▶ **EXERCISE INSTRUCTIONS**
Can you duplicate the rows below, unchanged, from the line with "Screen dimensions: 502x493" through the last row, leaving out the pictures?
start
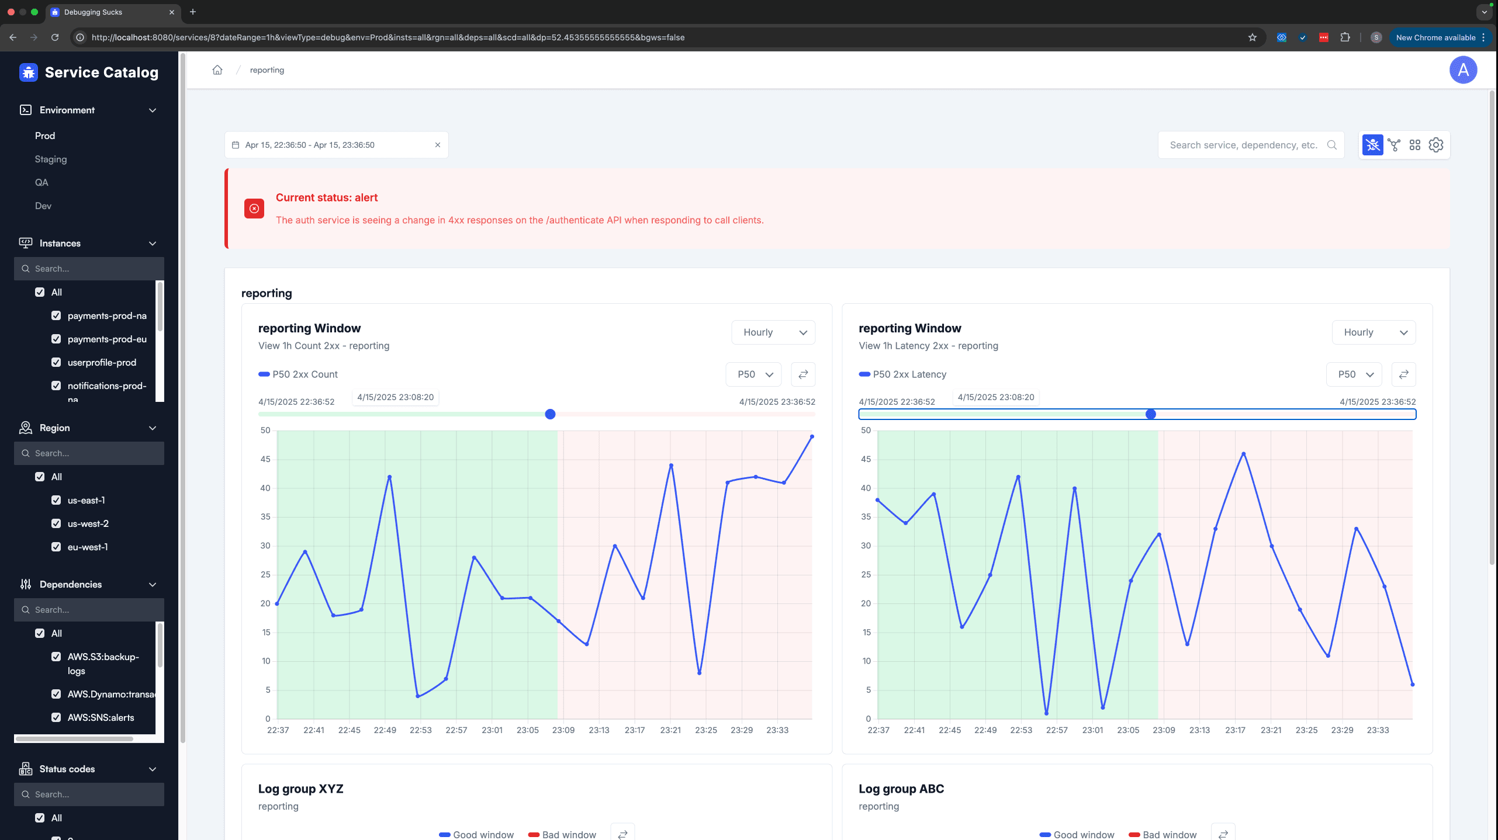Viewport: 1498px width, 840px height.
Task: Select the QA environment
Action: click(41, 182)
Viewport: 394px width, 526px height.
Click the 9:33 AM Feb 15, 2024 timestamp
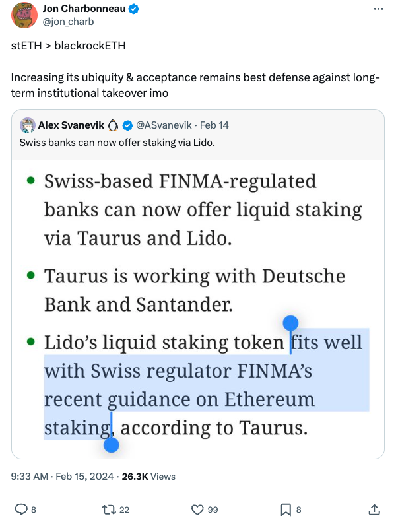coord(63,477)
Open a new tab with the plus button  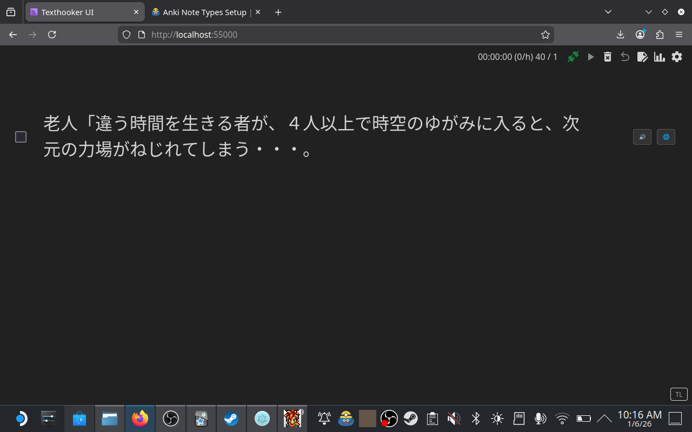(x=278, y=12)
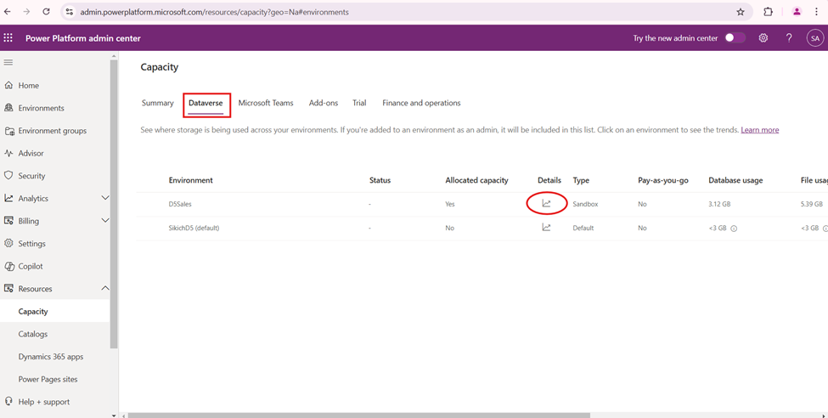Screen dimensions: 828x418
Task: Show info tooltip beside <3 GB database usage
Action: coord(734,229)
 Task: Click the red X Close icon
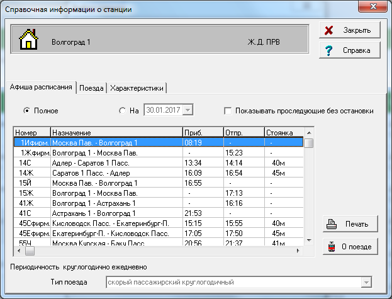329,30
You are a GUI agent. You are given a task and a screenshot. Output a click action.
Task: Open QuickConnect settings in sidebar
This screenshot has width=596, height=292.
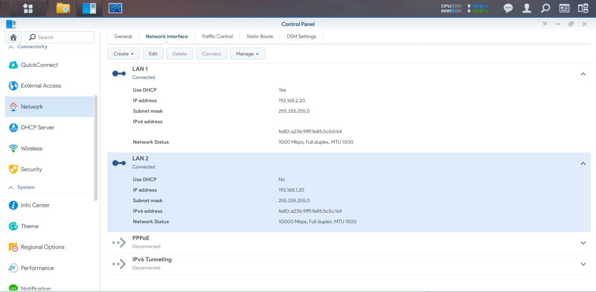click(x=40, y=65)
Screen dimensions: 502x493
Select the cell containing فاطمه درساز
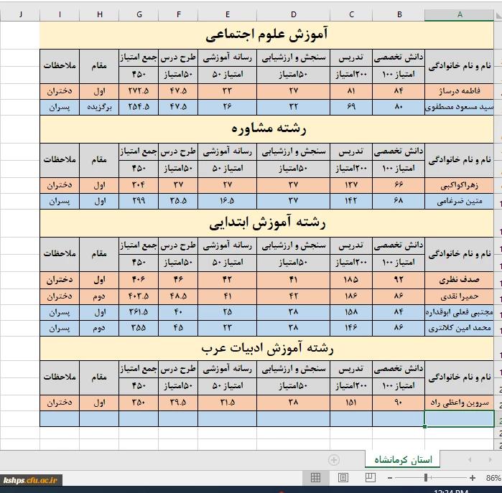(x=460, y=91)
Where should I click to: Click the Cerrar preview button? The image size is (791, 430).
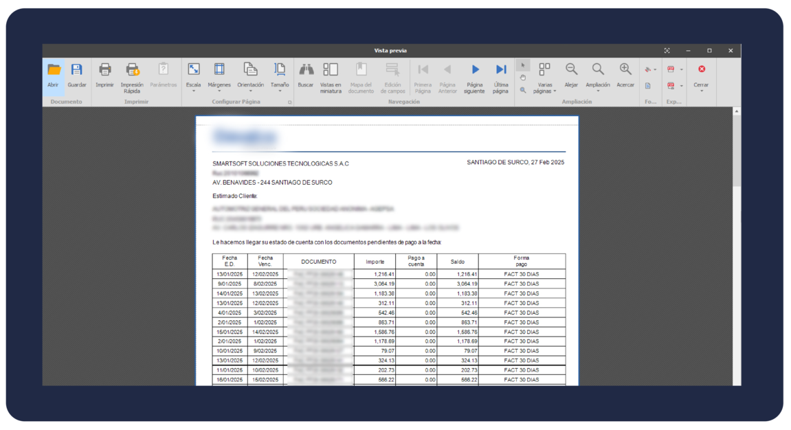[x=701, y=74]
end
▶ **ANSWER**
Screen dimensions: 502x493
Select the cell containing فاطمه درساز
(x=460, y=91)
Where should I click to: Click the Cerrar preview button? The image size is (791, 430).
[x=701, y=74]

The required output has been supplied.